◆ **Work item**
In the records below, some lines hold the word "level". Copy each of those lines.

(Collected data)
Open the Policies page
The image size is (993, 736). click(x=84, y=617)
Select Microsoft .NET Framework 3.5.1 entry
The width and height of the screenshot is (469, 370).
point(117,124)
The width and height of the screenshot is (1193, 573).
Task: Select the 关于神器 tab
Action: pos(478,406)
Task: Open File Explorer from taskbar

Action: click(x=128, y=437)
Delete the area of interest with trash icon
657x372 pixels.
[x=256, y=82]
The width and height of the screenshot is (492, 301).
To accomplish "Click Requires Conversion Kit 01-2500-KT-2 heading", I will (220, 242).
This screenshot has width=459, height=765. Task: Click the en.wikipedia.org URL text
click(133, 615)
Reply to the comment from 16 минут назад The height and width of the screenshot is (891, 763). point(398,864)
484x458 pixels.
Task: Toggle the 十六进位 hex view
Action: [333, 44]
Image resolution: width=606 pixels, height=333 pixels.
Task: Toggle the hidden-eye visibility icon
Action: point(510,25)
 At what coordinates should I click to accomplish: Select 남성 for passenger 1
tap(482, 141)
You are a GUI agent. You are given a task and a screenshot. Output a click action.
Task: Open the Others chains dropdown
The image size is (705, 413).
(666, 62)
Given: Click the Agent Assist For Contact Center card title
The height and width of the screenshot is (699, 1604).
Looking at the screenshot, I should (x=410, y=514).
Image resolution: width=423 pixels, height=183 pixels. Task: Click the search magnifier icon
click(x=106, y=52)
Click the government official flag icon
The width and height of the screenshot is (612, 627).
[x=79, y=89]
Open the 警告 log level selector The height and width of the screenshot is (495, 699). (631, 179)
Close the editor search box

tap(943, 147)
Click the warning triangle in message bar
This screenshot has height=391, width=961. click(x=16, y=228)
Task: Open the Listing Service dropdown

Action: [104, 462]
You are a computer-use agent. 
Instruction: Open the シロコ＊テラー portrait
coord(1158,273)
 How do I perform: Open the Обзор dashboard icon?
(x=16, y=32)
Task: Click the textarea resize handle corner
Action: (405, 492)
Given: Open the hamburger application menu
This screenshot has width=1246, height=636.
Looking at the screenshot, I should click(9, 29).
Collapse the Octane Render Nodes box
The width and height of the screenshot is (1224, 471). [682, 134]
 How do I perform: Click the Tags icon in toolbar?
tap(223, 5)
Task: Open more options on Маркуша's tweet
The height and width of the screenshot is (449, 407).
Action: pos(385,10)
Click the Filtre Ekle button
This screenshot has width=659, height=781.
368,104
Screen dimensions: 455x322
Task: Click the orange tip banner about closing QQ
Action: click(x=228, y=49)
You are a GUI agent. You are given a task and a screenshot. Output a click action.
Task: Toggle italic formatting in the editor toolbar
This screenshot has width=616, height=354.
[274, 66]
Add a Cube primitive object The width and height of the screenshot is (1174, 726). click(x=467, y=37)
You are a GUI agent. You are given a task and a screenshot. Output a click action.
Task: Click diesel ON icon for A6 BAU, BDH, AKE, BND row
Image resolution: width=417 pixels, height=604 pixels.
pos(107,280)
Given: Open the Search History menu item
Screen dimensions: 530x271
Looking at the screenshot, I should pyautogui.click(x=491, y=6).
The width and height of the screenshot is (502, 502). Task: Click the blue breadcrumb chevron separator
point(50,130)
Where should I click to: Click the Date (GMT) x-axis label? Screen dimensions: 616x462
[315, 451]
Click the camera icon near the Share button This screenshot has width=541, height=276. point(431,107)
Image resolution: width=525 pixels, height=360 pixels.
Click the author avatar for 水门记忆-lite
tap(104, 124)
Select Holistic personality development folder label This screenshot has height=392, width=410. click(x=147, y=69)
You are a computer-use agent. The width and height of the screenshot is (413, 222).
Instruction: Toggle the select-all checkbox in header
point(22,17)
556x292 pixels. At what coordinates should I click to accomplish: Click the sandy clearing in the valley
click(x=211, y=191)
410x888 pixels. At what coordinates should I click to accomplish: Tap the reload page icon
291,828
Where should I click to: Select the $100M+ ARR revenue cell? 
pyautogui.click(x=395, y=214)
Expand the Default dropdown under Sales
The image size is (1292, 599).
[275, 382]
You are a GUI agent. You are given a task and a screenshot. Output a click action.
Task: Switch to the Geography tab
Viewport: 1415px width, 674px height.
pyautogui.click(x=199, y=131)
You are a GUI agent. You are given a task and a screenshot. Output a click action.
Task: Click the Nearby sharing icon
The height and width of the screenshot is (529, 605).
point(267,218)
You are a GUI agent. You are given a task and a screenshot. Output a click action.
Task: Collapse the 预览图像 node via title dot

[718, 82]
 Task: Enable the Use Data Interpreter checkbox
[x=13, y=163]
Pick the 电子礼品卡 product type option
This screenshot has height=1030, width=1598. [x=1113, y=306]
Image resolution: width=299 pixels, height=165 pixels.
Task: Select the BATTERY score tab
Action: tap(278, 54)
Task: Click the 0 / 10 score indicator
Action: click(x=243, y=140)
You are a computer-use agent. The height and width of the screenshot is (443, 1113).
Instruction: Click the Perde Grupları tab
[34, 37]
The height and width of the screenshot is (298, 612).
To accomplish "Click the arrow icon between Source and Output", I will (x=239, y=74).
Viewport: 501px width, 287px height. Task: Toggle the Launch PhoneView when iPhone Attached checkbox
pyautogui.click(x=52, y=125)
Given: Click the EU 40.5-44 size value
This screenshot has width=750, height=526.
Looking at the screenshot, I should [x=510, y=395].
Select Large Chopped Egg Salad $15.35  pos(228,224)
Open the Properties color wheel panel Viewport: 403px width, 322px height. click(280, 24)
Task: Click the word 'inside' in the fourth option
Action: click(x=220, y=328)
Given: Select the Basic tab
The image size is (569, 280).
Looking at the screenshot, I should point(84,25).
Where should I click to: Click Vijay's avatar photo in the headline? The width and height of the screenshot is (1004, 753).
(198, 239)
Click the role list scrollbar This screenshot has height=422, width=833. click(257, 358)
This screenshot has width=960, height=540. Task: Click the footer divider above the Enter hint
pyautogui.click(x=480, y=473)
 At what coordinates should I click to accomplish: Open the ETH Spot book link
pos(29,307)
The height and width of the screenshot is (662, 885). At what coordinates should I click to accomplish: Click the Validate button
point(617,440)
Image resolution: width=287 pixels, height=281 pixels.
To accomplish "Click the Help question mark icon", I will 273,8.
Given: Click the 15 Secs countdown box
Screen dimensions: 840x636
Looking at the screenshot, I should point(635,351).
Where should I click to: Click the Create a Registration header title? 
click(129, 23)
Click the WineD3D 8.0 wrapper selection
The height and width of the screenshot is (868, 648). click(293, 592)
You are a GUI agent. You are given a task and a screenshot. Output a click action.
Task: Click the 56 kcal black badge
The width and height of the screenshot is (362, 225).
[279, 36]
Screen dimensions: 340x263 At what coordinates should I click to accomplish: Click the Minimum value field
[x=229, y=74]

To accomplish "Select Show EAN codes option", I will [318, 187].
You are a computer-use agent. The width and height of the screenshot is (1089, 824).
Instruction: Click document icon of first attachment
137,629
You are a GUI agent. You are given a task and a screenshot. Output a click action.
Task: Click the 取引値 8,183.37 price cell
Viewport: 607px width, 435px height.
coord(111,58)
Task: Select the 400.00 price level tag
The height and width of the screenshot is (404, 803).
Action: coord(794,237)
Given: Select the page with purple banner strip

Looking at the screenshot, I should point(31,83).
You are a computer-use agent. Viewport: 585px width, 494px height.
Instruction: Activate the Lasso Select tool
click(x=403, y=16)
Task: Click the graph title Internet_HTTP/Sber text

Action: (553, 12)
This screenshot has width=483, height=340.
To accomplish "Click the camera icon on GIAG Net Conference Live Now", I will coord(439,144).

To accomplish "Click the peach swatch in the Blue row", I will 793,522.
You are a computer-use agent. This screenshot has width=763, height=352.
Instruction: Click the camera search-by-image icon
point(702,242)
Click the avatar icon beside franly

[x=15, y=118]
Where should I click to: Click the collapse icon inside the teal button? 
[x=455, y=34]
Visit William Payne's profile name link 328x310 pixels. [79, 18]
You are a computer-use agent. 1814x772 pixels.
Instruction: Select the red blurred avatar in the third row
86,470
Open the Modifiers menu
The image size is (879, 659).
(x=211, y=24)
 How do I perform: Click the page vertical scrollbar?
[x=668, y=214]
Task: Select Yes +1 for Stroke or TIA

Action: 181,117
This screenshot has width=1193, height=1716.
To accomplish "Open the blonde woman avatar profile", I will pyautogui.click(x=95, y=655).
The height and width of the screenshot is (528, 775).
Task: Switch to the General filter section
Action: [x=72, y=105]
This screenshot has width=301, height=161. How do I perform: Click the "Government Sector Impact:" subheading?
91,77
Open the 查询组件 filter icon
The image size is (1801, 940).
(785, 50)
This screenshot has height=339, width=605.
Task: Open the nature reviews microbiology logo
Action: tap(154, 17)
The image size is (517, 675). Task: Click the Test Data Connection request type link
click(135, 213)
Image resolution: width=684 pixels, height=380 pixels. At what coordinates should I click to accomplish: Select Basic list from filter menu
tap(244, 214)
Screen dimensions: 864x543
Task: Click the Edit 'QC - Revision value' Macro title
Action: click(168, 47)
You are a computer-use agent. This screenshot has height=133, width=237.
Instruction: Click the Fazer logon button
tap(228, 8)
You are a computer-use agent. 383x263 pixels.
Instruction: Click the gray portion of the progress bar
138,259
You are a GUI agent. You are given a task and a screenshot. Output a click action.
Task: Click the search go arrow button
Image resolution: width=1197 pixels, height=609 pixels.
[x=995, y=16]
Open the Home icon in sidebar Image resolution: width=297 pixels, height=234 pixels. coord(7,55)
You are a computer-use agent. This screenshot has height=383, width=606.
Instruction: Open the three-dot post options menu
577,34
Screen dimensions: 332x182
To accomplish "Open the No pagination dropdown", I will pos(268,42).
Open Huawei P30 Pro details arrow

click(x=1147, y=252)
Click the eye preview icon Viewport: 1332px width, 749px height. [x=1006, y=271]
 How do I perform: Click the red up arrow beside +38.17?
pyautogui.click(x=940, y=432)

◆ **The completed task**
Open the 警告 log level selector The height and width of the screenshot is (495, 699). (631, 179)
Task: Select the 400.00 price level tag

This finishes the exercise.